**WHAT NEEDS TO BE DONE**
Exact copy, pictures omitted: the line holding "You are a GUI" and every line after it down to the end of the entries.

Items from a dataset

┄┄┄┄┄┄┄┄┄┄┄┄┄┄┄┄┄┄┄┄

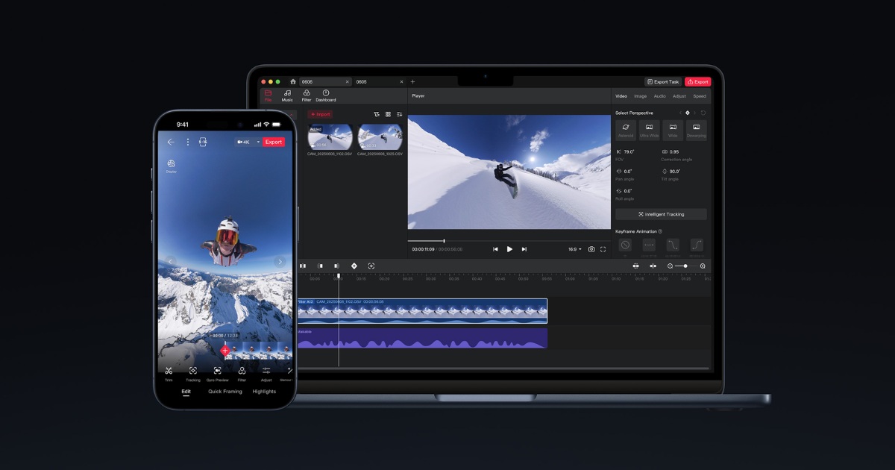Open the 4K resolution dropdown on the phone
Screen dimensions: 895x470
[x=247, y=142]
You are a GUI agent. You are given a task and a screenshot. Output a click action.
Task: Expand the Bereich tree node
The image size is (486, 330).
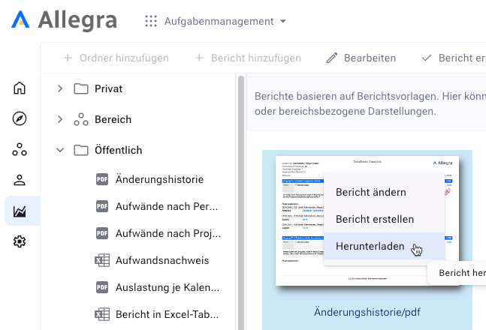click(x=60, y=119)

┄┄┄┄┄┄┄┄┄┄┄┄┄┄┄┄┄┄┄┄

**RESPONSE BOX**
You are a GUI agent. You are given a task and a screenshot. Output a click action.
Task: Expand the Bereich tree node
The image size is (486, 330).
click(x=60, y=119)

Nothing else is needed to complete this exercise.